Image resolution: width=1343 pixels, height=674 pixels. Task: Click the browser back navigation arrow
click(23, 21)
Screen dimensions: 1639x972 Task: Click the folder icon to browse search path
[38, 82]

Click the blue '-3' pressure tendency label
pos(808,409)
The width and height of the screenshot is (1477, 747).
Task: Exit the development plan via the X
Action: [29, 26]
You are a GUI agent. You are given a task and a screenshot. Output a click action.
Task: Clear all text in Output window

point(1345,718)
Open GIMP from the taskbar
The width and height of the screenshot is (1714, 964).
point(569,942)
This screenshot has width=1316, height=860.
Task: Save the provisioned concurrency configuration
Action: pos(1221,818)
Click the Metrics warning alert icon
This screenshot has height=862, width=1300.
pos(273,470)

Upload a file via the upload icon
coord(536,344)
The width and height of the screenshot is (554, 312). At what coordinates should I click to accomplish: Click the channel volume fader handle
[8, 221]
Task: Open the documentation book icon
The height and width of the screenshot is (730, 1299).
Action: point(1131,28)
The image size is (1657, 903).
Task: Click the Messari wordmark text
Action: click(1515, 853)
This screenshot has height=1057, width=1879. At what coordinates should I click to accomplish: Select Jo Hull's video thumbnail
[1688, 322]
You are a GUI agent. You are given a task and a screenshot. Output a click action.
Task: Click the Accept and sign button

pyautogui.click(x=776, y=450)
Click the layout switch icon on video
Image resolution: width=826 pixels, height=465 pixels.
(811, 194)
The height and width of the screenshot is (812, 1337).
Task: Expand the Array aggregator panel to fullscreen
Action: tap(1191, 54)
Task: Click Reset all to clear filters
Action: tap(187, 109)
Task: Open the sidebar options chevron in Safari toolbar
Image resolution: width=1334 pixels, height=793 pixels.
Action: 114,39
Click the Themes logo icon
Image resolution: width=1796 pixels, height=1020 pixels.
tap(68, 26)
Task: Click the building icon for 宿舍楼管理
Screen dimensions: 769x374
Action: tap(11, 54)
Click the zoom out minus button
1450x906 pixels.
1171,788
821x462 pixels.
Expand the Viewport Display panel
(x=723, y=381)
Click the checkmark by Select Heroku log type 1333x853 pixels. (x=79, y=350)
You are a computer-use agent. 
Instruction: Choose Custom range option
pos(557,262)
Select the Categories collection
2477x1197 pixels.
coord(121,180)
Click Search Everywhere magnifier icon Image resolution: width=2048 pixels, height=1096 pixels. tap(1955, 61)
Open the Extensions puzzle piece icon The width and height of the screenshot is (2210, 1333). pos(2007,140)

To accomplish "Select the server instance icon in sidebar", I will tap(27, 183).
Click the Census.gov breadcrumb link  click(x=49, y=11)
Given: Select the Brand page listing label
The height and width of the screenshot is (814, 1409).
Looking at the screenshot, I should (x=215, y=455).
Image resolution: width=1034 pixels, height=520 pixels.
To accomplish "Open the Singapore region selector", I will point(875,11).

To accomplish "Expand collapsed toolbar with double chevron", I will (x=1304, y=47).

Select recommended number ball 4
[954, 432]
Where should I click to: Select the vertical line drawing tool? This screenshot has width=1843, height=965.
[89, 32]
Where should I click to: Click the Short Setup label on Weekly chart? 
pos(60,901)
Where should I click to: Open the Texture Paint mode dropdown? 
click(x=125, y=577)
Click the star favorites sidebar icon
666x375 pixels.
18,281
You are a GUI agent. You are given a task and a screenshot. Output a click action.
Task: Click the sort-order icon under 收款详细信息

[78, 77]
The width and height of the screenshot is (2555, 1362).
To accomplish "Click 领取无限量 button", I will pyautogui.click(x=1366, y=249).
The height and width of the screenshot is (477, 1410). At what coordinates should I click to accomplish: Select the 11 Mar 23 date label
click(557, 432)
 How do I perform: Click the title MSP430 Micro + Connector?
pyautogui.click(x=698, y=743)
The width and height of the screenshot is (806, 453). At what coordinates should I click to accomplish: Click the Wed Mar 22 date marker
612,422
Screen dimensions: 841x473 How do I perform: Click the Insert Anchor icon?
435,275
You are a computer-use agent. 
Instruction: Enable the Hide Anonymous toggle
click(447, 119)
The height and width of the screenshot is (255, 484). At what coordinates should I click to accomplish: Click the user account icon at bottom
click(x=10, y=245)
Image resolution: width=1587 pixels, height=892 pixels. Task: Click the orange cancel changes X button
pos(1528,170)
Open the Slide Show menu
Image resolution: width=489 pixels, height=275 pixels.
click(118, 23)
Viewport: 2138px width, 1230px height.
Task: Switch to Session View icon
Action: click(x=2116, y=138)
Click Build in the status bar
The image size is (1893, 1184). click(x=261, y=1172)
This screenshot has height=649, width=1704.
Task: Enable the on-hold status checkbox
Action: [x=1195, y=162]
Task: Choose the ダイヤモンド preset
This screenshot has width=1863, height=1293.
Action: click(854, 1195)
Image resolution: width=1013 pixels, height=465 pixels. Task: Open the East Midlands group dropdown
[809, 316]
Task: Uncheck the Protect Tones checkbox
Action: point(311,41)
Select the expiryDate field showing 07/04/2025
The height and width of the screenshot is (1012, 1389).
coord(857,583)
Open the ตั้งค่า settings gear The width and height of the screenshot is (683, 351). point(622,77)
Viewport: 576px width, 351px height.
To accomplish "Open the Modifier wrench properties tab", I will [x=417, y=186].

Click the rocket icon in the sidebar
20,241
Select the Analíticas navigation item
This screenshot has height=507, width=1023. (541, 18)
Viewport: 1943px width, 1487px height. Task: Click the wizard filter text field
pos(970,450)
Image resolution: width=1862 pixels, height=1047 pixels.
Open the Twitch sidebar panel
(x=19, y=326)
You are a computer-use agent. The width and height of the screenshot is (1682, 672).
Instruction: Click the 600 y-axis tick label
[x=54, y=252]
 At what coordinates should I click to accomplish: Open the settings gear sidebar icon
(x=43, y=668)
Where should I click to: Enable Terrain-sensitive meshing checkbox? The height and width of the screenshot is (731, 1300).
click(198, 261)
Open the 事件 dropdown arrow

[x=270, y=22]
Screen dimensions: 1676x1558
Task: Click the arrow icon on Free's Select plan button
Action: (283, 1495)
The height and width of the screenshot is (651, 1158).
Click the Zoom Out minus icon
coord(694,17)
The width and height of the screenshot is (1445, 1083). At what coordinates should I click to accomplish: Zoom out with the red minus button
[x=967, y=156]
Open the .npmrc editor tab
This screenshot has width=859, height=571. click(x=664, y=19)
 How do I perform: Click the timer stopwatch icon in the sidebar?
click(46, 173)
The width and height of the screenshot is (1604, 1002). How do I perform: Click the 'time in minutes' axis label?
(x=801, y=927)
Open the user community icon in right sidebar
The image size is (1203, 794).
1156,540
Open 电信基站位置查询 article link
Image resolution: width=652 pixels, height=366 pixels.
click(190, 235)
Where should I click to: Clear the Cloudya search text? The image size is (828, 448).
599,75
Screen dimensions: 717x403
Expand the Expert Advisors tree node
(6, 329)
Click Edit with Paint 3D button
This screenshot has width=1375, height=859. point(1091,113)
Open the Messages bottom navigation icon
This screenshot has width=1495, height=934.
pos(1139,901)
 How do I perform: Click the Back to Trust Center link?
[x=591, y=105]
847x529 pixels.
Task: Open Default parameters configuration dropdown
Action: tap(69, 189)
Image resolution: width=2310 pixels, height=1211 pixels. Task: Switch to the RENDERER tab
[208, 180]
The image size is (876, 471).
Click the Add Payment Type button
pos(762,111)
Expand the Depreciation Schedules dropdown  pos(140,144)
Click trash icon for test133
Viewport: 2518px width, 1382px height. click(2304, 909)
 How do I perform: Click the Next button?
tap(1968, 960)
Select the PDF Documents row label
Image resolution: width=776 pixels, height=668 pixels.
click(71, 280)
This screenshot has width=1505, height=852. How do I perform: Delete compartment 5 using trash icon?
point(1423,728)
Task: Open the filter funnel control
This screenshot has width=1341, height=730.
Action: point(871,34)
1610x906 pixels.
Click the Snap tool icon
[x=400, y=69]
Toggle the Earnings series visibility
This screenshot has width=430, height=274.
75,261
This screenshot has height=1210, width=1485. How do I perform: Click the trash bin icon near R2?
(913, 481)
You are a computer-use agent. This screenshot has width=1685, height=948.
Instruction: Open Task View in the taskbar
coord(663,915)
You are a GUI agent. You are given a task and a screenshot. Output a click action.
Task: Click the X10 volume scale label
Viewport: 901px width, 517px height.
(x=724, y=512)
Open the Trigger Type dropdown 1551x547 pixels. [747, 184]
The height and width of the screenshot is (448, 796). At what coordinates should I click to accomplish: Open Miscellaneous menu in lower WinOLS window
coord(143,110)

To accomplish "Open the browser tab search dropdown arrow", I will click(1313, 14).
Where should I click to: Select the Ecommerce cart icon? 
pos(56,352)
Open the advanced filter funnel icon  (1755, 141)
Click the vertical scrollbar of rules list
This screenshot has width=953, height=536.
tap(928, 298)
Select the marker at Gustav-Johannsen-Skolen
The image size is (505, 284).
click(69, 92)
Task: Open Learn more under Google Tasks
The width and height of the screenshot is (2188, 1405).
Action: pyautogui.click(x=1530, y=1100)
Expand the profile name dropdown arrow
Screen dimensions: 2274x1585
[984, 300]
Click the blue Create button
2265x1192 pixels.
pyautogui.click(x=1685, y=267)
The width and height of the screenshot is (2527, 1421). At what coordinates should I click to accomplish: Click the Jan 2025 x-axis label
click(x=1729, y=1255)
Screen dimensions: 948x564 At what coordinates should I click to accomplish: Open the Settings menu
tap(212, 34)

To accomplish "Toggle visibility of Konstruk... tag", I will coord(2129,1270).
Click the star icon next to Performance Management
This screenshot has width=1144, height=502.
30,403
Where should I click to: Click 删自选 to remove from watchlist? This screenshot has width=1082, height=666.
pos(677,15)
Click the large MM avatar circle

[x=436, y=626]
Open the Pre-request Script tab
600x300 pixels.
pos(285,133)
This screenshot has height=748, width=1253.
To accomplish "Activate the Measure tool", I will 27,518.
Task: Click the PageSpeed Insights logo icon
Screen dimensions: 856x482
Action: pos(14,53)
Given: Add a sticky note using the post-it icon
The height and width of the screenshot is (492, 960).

_PROMPT_
Only the lines above from the one with "Open the advanced" up to and including the one with "Expand the profile name dropdown arrow" should be repeated, exactly as written.

_ANSWER TO THIS TASK_
Open the advanced filter funnel icon  (1755, 141)
Click the vertical scrollbar of rules list
This screenshot has width=953, height=536.
tap(928, 298)
Select the marker at Gustav-Johannsen-Skolen
The image size is (505, 284).
click(69, 92)
Task: Open Learn more under Google Tasks
The width and height of the screenshot is (2188, 1405).
Action: pyautogui.click(x=1530, y=1100)
Expand the profile name dropdown arrow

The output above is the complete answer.